Stored items from a collection
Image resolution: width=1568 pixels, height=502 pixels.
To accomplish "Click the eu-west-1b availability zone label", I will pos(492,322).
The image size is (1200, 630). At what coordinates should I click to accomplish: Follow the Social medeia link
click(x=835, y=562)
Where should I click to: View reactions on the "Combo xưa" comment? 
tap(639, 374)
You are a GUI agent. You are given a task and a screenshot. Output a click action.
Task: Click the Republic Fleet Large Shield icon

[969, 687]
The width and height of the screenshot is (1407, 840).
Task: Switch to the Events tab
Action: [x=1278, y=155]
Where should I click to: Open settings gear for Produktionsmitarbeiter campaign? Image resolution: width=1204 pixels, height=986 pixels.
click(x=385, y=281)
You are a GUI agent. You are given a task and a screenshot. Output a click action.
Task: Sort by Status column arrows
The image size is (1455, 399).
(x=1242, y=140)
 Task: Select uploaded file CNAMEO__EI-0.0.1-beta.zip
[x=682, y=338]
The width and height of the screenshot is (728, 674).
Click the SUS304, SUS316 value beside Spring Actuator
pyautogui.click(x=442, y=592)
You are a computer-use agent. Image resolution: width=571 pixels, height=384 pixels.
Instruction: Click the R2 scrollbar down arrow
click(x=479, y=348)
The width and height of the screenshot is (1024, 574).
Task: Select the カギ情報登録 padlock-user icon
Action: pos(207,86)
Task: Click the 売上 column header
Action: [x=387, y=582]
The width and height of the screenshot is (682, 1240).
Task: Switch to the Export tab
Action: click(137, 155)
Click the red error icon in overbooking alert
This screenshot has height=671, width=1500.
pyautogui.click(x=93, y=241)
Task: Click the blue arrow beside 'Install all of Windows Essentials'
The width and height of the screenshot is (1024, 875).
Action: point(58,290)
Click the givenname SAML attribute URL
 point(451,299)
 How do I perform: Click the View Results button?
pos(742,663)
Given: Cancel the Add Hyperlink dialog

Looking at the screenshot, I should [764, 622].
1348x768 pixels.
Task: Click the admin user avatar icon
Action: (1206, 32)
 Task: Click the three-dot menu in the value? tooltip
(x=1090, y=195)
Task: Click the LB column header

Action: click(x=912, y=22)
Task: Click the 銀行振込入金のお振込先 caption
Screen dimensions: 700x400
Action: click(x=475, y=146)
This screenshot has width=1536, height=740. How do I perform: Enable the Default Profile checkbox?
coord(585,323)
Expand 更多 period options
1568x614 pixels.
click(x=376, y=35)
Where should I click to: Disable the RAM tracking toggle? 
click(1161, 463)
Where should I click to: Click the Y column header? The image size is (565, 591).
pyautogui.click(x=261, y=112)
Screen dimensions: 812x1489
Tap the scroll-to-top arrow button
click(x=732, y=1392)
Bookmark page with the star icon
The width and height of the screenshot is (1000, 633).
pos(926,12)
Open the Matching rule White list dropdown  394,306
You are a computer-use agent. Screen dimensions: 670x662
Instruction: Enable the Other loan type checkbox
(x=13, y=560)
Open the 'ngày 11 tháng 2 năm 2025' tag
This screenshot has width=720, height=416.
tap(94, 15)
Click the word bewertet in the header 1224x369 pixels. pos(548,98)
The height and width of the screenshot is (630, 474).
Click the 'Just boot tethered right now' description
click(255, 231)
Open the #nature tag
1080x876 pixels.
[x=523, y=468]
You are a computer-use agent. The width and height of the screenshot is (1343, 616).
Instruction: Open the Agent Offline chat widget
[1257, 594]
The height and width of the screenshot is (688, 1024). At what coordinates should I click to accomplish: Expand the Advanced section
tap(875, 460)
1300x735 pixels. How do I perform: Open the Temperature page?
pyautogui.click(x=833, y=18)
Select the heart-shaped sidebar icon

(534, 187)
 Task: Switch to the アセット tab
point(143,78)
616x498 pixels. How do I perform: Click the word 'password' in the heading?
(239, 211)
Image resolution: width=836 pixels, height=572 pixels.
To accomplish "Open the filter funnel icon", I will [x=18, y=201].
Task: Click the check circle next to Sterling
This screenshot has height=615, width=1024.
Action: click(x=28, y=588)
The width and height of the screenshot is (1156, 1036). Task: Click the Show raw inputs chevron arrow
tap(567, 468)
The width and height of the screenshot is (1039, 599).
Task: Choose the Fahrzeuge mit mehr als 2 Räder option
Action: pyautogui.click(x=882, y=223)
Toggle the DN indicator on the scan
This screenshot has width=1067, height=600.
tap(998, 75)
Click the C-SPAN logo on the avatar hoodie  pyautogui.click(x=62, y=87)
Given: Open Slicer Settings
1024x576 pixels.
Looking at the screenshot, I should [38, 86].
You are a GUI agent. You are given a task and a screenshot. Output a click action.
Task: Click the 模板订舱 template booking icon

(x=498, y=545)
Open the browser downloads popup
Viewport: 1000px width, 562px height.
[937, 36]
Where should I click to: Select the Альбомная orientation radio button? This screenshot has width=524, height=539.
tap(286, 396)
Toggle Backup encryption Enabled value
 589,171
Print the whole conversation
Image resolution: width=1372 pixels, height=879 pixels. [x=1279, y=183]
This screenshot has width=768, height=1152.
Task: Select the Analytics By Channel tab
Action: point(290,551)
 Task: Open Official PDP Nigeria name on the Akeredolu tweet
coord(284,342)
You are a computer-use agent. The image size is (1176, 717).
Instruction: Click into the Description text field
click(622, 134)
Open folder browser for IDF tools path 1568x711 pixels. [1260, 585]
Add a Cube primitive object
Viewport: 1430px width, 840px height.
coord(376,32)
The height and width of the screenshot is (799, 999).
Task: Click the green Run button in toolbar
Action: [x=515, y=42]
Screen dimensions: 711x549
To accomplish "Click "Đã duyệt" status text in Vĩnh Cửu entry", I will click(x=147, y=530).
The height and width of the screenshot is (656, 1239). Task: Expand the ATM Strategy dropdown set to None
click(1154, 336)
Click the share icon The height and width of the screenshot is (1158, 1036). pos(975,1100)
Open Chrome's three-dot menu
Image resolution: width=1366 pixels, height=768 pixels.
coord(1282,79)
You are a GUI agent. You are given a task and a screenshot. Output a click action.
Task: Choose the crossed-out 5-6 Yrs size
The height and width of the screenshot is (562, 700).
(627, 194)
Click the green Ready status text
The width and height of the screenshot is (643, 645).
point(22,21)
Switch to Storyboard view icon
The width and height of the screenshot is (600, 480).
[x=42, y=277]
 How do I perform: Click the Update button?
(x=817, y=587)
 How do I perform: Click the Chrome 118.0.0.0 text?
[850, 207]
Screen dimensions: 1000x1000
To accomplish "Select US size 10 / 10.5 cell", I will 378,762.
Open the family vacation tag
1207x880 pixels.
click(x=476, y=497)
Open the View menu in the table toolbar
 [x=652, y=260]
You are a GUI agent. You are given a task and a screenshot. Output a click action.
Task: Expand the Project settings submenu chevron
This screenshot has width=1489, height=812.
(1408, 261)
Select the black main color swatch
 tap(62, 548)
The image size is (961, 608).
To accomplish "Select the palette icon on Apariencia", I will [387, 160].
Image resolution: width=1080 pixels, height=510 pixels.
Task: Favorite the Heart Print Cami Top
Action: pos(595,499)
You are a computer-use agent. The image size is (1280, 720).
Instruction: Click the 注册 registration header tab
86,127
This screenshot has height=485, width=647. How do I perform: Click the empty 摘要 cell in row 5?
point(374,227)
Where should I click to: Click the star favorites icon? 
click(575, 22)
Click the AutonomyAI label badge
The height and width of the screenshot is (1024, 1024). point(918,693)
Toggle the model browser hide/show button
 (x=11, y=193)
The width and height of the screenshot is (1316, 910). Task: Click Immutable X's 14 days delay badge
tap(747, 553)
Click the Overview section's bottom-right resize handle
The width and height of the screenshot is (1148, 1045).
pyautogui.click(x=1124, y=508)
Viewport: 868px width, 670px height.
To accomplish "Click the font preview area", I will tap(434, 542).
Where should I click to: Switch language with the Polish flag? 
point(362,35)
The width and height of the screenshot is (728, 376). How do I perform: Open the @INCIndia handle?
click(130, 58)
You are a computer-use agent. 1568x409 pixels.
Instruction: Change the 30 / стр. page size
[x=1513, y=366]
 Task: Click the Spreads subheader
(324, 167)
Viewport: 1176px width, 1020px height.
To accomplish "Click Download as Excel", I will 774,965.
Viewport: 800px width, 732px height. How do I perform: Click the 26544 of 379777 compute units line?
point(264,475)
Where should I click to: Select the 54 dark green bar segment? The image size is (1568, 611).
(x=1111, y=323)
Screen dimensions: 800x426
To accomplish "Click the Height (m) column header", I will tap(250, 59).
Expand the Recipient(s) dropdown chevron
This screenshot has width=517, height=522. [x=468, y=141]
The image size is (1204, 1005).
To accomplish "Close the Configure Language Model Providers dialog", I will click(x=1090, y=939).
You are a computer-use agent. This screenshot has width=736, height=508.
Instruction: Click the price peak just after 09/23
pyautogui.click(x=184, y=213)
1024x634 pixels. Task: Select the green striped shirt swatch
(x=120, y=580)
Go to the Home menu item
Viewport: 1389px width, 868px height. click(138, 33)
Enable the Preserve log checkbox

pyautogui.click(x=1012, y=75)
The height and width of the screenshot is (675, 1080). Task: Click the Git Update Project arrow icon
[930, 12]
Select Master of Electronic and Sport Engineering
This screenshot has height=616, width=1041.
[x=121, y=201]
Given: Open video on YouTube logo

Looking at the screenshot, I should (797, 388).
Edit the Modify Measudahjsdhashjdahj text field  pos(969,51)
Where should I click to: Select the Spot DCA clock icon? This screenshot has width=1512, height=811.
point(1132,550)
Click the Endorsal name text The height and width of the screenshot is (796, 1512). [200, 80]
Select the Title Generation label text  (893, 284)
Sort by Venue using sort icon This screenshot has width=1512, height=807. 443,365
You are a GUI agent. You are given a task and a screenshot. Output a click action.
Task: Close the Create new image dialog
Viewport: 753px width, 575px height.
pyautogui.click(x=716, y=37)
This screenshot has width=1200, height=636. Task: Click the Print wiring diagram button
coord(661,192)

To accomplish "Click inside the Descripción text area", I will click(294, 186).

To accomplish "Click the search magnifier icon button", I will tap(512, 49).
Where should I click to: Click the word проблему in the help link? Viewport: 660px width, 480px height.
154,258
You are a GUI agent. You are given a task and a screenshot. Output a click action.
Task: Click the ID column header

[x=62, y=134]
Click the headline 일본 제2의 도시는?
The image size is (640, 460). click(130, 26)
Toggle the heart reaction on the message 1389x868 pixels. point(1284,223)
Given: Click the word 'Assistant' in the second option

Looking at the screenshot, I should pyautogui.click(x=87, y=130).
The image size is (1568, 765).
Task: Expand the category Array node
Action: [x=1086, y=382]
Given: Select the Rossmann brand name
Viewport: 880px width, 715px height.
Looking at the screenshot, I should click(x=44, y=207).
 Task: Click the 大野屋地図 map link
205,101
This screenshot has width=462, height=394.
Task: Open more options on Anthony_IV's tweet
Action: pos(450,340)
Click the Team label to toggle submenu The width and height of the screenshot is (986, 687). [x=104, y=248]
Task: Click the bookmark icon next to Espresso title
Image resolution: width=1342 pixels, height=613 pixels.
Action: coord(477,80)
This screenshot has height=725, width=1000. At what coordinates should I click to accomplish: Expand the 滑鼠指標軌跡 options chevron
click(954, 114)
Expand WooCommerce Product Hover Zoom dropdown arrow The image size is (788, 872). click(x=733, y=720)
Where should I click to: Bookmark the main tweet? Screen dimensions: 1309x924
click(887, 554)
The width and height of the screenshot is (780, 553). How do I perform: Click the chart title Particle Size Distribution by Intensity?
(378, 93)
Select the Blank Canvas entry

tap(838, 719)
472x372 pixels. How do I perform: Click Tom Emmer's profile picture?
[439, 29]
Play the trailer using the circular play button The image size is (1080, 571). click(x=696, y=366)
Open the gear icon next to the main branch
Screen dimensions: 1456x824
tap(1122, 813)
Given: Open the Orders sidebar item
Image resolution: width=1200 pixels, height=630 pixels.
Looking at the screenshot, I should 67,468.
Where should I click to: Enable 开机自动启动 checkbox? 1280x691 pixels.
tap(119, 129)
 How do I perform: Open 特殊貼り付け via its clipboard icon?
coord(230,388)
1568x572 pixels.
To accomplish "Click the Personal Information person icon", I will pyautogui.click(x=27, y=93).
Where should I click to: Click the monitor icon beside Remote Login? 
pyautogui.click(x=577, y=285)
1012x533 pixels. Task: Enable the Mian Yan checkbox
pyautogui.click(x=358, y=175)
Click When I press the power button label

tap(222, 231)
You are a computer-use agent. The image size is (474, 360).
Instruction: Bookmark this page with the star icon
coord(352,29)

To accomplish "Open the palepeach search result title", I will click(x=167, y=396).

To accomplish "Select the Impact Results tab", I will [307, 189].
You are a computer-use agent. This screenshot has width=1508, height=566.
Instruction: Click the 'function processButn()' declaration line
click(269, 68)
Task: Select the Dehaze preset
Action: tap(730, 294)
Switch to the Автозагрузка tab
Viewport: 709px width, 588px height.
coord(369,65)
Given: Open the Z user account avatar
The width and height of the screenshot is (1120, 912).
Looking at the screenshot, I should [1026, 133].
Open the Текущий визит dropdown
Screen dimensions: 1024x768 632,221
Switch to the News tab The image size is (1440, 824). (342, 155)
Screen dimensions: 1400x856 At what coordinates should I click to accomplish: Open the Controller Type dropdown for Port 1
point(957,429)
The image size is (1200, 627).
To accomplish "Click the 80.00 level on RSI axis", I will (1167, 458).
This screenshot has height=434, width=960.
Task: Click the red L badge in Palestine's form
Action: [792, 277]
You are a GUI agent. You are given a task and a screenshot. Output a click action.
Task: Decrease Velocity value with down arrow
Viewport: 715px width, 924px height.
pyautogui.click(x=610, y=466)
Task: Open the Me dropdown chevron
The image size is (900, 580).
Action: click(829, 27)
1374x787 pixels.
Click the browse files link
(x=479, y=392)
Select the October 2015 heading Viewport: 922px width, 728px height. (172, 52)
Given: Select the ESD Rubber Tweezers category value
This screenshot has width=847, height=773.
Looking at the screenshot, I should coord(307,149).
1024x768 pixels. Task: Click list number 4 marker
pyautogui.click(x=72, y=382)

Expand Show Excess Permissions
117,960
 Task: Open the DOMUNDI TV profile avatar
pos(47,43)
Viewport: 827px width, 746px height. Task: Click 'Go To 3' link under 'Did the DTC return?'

Exercise description = The string "Sort" marks the lines to copy; report each of them from the data above.

Response to this task =
Task: Sort by Status column arrows
Sort by Venue using sort icon This screenshot has width=1512, height=807. 443,365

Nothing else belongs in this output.